Exercise brief => Within the entries below, find the portion that opens with the line containing "Go to next page of records" and closes with the line containing "Screen dimensions: 993x725". Retype that portion exactly and only.

Supplied data =>
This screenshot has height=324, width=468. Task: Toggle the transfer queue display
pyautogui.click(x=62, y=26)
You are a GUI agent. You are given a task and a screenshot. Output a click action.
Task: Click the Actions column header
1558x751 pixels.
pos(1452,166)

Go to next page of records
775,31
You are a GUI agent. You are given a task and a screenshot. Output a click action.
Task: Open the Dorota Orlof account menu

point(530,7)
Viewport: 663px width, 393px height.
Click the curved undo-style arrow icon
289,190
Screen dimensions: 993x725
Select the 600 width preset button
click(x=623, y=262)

--

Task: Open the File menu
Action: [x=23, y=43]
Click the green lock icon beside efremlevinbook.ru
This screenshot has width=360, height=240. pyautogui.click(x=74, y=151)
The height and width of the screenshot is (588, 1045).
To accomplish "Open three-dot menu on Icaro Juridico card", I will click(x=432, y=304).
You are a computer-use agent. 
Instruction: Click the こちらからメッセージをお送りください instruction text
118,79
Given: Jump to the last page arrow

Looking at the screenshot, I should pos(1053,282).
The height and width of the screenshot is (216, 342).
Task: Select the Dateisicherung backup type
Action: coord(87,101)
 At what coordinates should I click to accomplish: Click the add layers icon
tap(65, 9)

Solution =>
Go to next page of records
775,31
You are a GUI agent. You are given a task and a screenshot. Output a click action.
Task: Open the Dorota Orlof account menu

point(530,7)
Viewport: 663px width, 393px height.
Click the curved undo-style arrow icon
289,190
Screen dimensions: 993x725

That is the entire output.